HunyuanVideo-1.5

HunyuanVideo-1.5 is a lightweight yet powerful video generation model that achieves state-of-the-art visual quality and motion coherence with only 8.3 billion parameters, enabling efficient inference on consumer-grade GPUs. This achievement is built upon several key components, including meticulous data curation, an advanced DiT architecture with selective and sliding tile attention (SSTA), enhanced bilingual understanding through glyph-aware text encoding, progressive pre-training and post-training, and an efficient video super-resolution network. Leveraging these designs, we developed a unified framework capable of high-quality text-to-video and image-to-video generation across multiple durations and resolutions. Extensive experiments demonstrate that this compact and proficient model establishes a new state-of-the-art among open-source models.

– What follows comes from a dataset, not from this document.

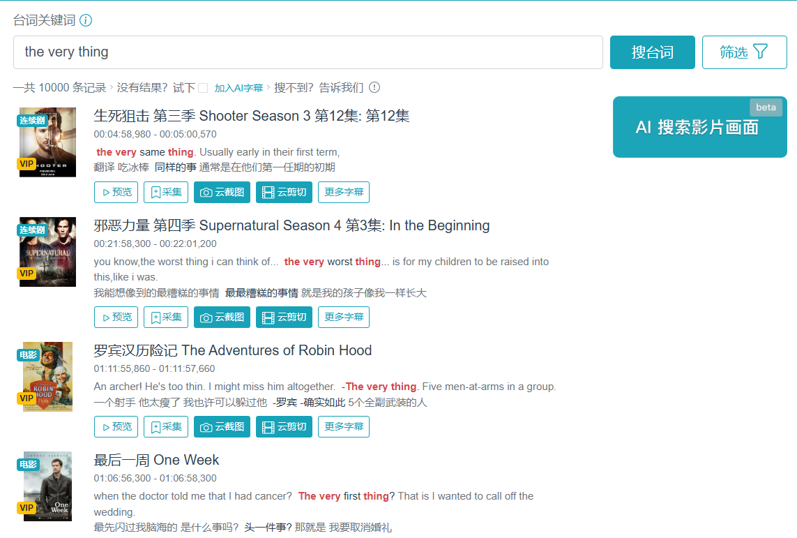The image size is (797, 538).
Task: Click the 搜台词 search button
Action: (x=652, y=52)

You can find all the original HunyuanVideo checkpoints under the Tencent organization.

[!TIP] Click on the HunyuanVideo models in the right sidebar for more examples of video generation tasks.

The examples below use a checkpoint from hunyuanvideo-community because the weights are stored in a layout compatible with Diffusers.

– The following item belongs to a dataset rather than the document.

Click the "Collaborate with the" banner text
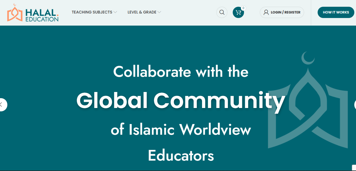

The example below demonstrates how to generate a video optimized for memory or inference speed.

Refer to the Reduce memory usage guide for more details about the various memory saving techniques.

import torch
from diffusers import AutoModel, HunyuanVideo15Pipeline
from diffusers.utils import export_to_video


pipeline = HunyuanVideo15Pipeline.from_pretrained(
    "HunyuanVideo-1.5-Diffusers-480p_t2v",
    torch_dtype=torch.bfloat16,
)

# model-offloading and tiling
pipeline.enable_model_cpu_offload()
pipeline.vae.enable_tiling()

prompt = "A fluffy teddy bear sits on a bed of soft pillows surrounded by children's toys."
video = pipeline(prompt=prompt, num_frames=61, num_inference_steps=30).frames[0]
export_to_video(video, "output.mp4", fps=15)

Notes

HunyuanVideo1.5 use attention masks with variable-length sequences. For best performance, we recommend using an attention backend that handles padding efficiently.
- H100/H800: _flash_3_hub or _flash_3_varlen_hub
- A100/A800/RTX 4090: flash_hub or flash_varlen_hub
- Other GPUs: sage_hub

Refer to the Attention backends guide for more details about using a different backend.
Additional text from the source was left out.